Supaya pemahaman pembaca tidak keliru bersalahan, ada baiknya kita ikuti kisah tentang pergeseran tersebut langsung diringkas dari buku: Refleksi 30 Tahun Gerakan Anak Indonesia.
Periode 80: Zaman Normalisasi
‘‘Melihat pendidikan sebagai dunia tertakluk, sebagian mantan aktivis mahasiswa 78 yang berhimpun di Olah Kreasi Seni Anak Merdeka dan Olah Kreatif Anak menjadi (Sang) pemula untuk mempromosikan pendidikan alternatif, yang dikemudian hari dikenal sebagai pendidikan hadapmasalah. Dengan lantang mereka melakukan kritik terhadap sistem pendidikan dengan mengajukan pertanyaan: Apa beda pendidikan untuk anjing dan pendidikan untuk anak? Jawabnya adalah: Anjing dididik untuk menghibur atau menyenangkan Tuannya karena bisa menuruti semua perintah diberikan. Sementara Anak-anak dididik untuk bisa memahami persoalan yang dihadapi sekaligus mencari jalan keluarnya serta dilatih kesadarannya untuk melakukan pengaturan diri sendiri oleh mereka sendiri. Pertanyaan dan jawaban yang diajukan mengemakan kembali pikiran Ivan Illich tentang bebas dari sekolah dan pemikiran Paulo Freire tentang pendidikan kaum tertindas.
kehadiran anak-anak yang hidup di jalan dianggap sebagai menyimpang. Tidaklah mengherankan kalau kehadirannya segera dicap mengganggu ketertiban umum dan oleh karenanya harus didisiplinkan. Untuk menandingi materi-materi yang di(h)ajarkan dalam sekolah formal, lembaga-lembaga yang bergerak di bidang pendidikan alternative mengembangkan modul-modul pembelajaran melalui gambar bercerita, gambar kelompok, musik lingkungan, drama sampai modul diskusi kelompok. Dalam periode 1980-an ini, pendidikan menjadi medan yang penting untuk memaknai anak-anak. Bila Negara dan elit nasional menggunakan seragam sebagai teknik yang penting untuk melakukan kontrol maka aktivis anak-anak menandinginya dengan mengajarkan menggali budaya lokal yang majemuk.

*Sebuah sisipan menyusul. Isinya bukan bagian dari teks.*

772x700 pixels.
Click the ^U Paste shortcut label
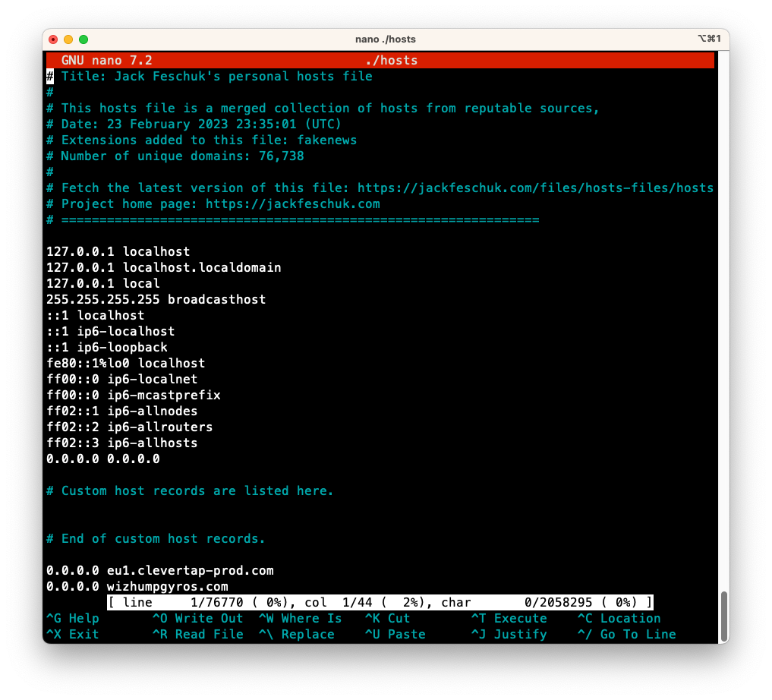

Periode 90: Zaman Pendisiplinan
Awal ‘90-an, perhatian mengenai anak-anak tidak lagi didominasi oleh medan pendidikan tetapi mulai digantikan oleh gagasan mengenai identitas anak Indonesia. Pada saat itu kehadiran anak-anak jalanan dirasakan mencoreng keberhasilan pembangunan yang didengung-dengungkan selama ini. Berdasarkan relasi dengan keluarga, setidaknya ada dua kategori: anak yang bekerja di jalan dan anak yang hidup dijalan. Yang disebut pertama masih berhubungan dengan keluarga sedangkan yang terakhir sudah putus hubungan dengan keluarga.. Kehadiran anak-anak yang hidup di jalan dianggap sebagai menyimpang. Tidaklah mengherankan kalau kehadirannya segera dicap mengganggu ketertiban umum dan oleh karenanya harus didisiplinkan dan (1990) mencapai titik puncaknya dengan dicanangkannya Gerakan Disiplin Nasional.

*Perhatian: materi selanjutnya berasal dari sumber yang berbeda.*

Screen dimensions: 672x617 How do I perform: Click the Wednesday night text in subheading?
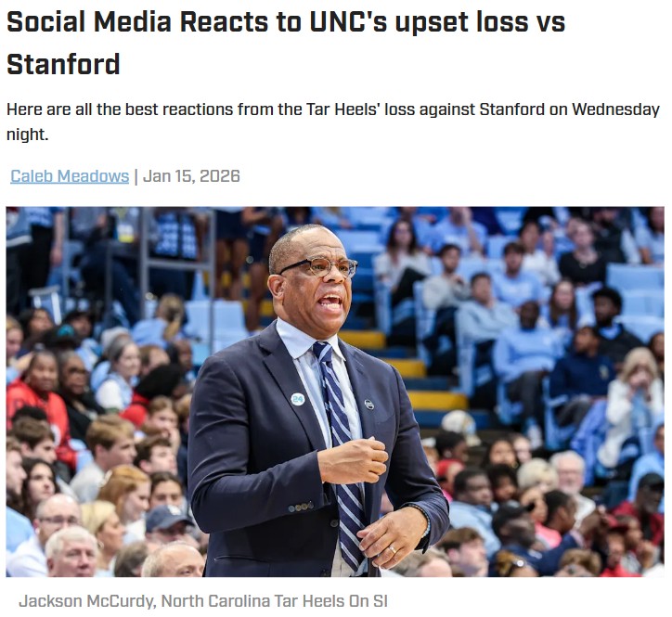(332, 122)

Sementara itu organisasi non-pemerintah sebagai lembaga alternatif dari pemerintah tidak memandang anak jalanan sebagai anak-anak yang menyimpang dan karena itu harus ditertibkan tetapi sebaliknya yaitu menempatkannya sebagai anak-anak seharusnya mendapat perlindungan. Pada saat yang sama, gerakan untuk melindungi anak-anak yang dilakukan oleh organisasi non pemerintah mendapat dukungan dari lembaga-lembaga internasional pun mulai terbuka. Tingginya mobilitas anak-anak yang hidup di jalan, membuat penanganan yang dilakukan oleh organisasi-organisasi non-pemerintah pun berubah. Jaringan antar anak jalanan sudah terbentuk sebelum program lembaganya dijalankan. Akibatnya lembaga-lembaga yang menangani anak jalanan “dipaksa” mengikuti gerak anak jalanan. Mereka dipaksa berjejaring dengan lembaga yang ada di kota lain.. Berlawanan dengan idealisasi pemerintah Orde baru tentang anak Indonesia yang patuh dan penuh tanggung jawab, mereka yang mendapat penghargaan adalah anak-anak yang mampu merenungkan akar masalah menyebabkan dia terpinggir dan tergerak untuk terlibat dalam perjuangan membebaskan dirinya.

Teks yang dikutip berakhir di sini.